- **Document passage**:

--- Begin ---

Revenue Sufficiency Guarantee Charges
On April 25, 2006, the Federal Energy Regulatory Commission (FERC) issued an order determining that MISO had incorrectly applied its energy markets tariff regarding the application of the revenue sufficiency guarantee (RSG) charge to certain transactions. The FERC ordered MISO to resettle all affected transactions retroactive to April 1, 2005. The RSG charges are collected from certain MISO customers and paid to others. Based on the FERC order, Xcel Energy could be required to make net payments to MISO. The FERC granted a rehearing on the issue for purposes of further consideration on June 23, 2006, and is expected to issue a final order later in 2006. NSP-Minnesota has reserved $5.7 million in the event the FERC order is upheld on rehearing and appeal.
Joint and Common Wholesale Energy Market
On March 16, 2006, the FERC dismissed complaints filed by Wisconsin Public Service Corp. et al. (WPS) asking the FERC to order MISO and the PJM Interconnection, Inc. (PJM) to establish a joint and common wholesale energy market (JCM) for the two neighboring RTOs. Xcel Energy opposed the WPS complaints, arguing that MISO and PJM are completing projects shown to be cost beneficial to market participants, and a full JCM could substantially increase market operations costs with limited benefits in terms of energy savings. In dismissing the complaints, the FERC ruled that the progress by MISO and PJM toward the JCM was satisfactory.
Ancillary Service Markets
MISO and its stakeholders are developing proposals to establish ancillary service markets within its footprint. The proposals would increase market efficiency by providing a reduced allocation of generation contingency reserves for market participants and by creating economic market opportunities to obtain alternative sources of generating reserves. The proposed implementation of these market design improvements is scheduled for phase-in over the course of 2007, subject to project actions by MISO. NSP-Minnesota signed a memoranda of understanding with MISO that permit NSP-Minnesota to participate in the development of agreements relating to regional generation reserve sharing. The MISO generation reserve sharing pool agreement was executed by numerous parties on July 31, 2006; however, the agreement provides an “opt out” in the event participation is lower than anticipated. Final participation will be determined by Aug. 4, 2006. NSP-Minnesota and NSP-Wisconsin will participate through a collective of participants in the existing Mid-Continent Area Power Pool generation reserve sharing agreement, which would be replaced by the MISO arrangement for contingency reserves.
Electric Rate Case — In November 2005, NSP-Minnesota requested an electric rate increase of $168 million or 8.05 percent. This increase was based on a requested 11 percent return on common equity, a projected common equity to total capitalization ratio of 51.7 percent and a projected electric rate base of $3.2 billion. On Dec. 15, 2005, the MPUC authorized an interim rate increase of $147 million, subject to refund, which became effective on Jan. 1, 2006. In March 2006, the MPUC approved a new depreciation order, which lowered decommissioning accruals for 2006 from anticipated levels. As a result, interim rates are being recorded at an annual level of approximately $119 million. Due to the seasonality of sales, the rate increase will not be recognized ratably throughout 2006. The nuclear decommissioning recovery was reduced by $10.2 million and $21.1 million for the second quarter and first six months of 2006, respectively. The annual recovery decreased from $80.8 million to $42.5 million. The decrease was attributed to a change in cost estimate and recovery parameters.

--- End ---

Pointing lines for text and elements
--- Begin ---

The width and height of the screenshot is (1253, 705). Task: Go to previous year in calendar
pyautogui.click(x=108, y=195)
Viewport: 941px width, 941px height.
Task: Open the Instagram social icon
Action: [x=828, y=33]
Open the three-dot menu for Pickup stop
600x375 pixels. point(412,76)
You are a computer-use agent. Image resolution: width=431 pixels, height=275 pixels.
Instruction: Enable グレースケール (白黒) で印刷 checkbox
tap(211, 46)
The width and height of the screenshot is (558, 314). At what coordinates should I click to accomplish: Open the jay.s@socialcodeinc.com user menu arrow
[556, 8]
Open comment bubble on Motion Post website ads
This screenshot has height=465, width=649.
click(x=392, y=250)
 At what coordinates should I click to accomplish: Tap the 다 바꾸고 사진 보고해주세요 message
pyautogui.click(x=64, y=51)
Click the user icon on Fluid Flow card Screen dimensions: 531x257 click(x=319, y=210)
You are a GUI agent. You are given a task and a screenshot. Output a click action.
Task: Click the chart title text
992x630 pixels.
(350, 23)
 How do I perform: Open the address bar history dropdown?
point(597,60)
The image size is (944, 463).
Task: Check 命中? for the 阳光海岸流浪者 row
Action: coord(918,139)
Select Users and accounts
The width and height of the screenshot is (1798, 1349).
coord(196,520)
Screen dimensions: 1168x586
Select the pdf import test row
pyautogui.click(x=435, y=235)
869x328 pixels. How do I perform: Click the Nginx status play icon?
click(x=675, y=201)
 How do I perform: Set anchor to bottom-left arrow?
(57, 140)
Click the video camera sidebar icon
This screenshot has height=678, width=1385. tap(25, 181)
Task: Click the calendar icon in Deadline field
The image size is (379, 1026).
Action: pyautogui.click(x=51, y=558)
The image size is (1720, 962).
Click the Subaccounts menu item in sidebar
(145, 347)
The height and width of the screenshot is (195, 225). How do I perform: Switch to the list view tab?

--- End ---

- **Required task 1**:
Reproduce the utility regulation excerpt from "Revenue Sufficiency Guarantee Charges" to "rehearing and appeal.".
- **Required task 2**:
In the utility regulation excerpt, what electric rate increase did NSP-Minnesota request in November 2005?

- **Final answer 1**:
Revenue Sufficiency Guarantee Charges
On April 25, 2006, the Federal Energy Regulatory Commission (FERC) issued an order determining that MISO had incorrectly applied its energy markets tariff regarding the application of the revenue sufficiency guarantee (RSG) charge to certain transactions. The FERC ordered MISO to resettle all affected transactions retroactive to April 1, 2005. The RSG charges are collected from certain MISO customers and paid to others. Based on the FERC order, Xcel Energy could be required to make net payments to MISO. The FERC granted a rehearing on the issue for purposes of further consideration on June 23, 2006, and is expected to issue a final order later in 2006. NSP-Minnesota has reserved $5.7 million in the event the FERC order is upheld on rehearing and appeal.

- **Final answer 2**:
$168 million, or 8.05 percent.